Phase diagram of chiral 2-flavor QCD based on an effective approach

TL;DR

This paper uses an effective 3D O(4) model to study the QCD phase diagram at finite baryon density, finding a monotonically decreasing critical temperature with no clear critical endpoint within explored parameters.

Contribution

It introduces a sign-problem-free lattice approach using the O(4) model to analyze the QCD phase diagram at finite baryon chemical potential.

Findings

Critical temperature decreases with increasing baryon chemical potential.

No evidence of a critical endpoint within the explored parameter range.

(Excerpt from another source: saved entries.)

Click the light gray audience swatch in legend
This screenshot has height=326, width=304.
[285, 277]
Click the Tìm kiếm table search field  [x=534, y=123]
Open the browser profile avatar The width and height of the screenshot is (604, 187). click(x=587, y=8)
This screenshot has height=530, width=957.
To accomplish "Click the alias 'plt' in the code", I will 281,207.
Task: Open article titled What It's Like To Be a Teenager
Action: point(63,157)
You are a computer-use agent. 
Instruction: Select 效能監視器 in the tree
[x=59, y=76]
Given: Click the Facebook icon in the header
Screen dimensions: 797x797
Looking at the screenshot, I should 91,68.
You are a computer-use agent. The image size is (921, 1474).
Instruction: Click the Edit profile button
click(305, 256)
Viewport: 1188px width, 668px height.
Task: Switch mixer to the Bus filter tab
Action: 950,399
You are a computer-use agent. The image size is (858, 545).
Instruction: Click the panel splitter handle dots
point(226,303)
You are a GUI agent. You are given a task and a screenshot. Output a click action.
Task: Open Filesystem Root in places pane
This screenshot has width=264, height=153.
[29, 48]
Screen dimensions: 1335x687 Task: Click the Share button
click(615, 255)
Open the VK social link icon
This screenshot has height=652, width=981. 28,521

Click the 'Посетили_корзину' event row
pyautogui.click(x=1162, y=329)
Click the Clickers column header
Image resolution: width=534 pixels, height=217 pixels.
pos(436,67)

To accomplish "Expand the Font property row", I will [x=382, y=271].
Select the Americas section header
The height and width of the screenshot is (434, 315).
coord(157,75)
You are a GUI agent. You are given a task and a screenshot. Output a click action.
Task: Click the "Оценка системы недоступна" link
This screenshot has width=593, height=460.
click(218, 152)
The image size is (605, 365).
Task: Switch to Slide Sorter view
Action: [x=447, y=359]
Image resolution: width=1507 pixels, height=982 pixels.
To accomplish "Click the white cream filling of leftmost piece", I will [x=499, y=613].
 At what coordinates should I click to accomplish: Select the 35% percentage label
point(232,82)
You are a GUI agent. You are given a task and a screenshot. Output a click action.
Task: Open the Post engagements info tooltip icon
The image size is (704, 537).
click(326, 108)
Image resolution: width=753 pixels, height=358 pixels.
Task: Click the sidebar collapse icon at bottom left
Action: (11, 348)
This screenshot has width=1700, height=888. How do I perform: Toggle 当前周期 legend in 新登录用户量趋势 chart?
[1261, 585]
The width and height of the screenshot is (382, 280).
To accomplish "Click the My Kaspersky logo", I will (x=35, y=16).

Method allows for Monte Carlo simulations without sign problem.

Abstract

Despite intense experimental and theoretical research, the QCD phase diagram at finite baryon density remains to a large extent unexplored. From the theoretical side, the obvious non-perturbative approach is lattice QCD simulations, which are, however, obstructed by a severe sign problem. Here we employ the O(4) non-linear $\sigma$-model as an effective theory for 2-flavor QCD in the chiral limit. The identical pattern of spontaneous symmetry breaking indicates that they belong to the same universality class. We assume high temperature dimensional reduction to the 3d O(4) model, with topological charge taking the role of the baryon number, along the lines of Skyrme's model. In this effective formulation, the baryonic chemical potential $\mu_{B}$ can be included in the lattice formulation without causing any sign problem in Monte Carlo simulations. This allows us to pin down the critical line, i.e. the critical temperature $T_{\rm c}(\mu_{B})$, which decreases monotonically for increasing $\mu_{B}$. In the range $0 < \mu_{B} \lesssim 309~{\rm MeV}$ and $132~{\rm MeV} \gtrsim T_{\rm c} \gtrsim 106~{\rm MeV}$, we do not find a Critical Endpoint (CEP), although there are hints for it to be in the vicinity of the maximal $\mu_{B}$-value that we could explore.